Submitted November 13, 2006
Accepted April 10, 2007
Effects of age-dependent membrane transport changes on the homeostasis of senescent human red blood cells
Virgilio L. Lew*, Nuala Daw, Zipora Etzion, Teresa Tiffert, Adaeze Muoma, Laura Vanagas, and Robert M. Bookchin
Dept of Physiology, Development and Neuroscience, University of Cambridge, Cambridge, United Kingdom
Dept of Medicine, Albert Einstein College of Medicine, New York, NY, United States
* Corresponding author; email: vll1{at}cam.ac.uk.
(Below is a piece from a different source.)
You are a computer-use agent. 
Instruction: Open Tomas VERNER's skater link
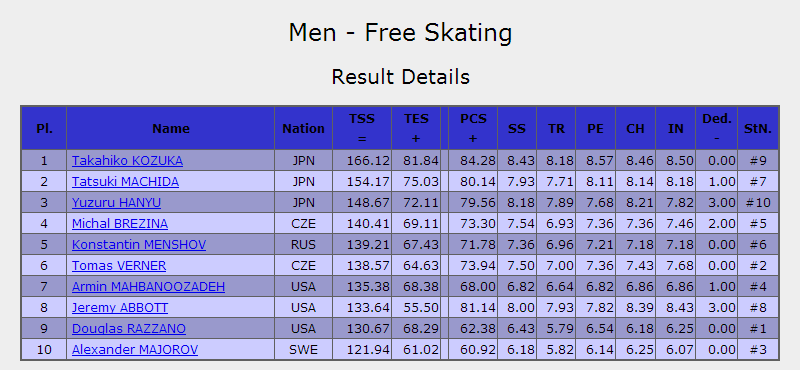(119, 265)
Little is known about age-related changes in RBC membrane transport and homeostasis. We investigated first whether the known large variation in plasma membrane Ca2+ pump (PMCA) activity was correlated with RBC age. Glycated hemoglobin, Hb A1c, was used as a reliable age marker for normal RBCs. We found an inverse correlation between PMCA strength and Hb A1c content, indicating that PMCA activity declines monotonically with RBC age. The previously described subpopulation of high-Na+, low-density RBCs had the highest Hb A1c levels, suggesting it represents a late homeostatic condition of senescent RBCs. Thus, the normal densification process of RBCs with age must undergo late reversal, requiring a membrane permeability increase with net NaCl gain exceeding KCl loss. Activation of Pcat, a non-selective cation channel, was considered the key link in this density-reversal. Investigation of Pcat properties showed that its most powerful activator was increased intracellular Ca2+. Pcat was comparably selective to Na+, K+, choline and N-methyl-D-glucamine, indicating a fairly large, poorly selective cation permeability pathway. Based on these observations, a working hypothesis is proposed to explain the mechanism of progressive RBC densification with age and of the late reversal to a low-density condition with altered ionic gradients.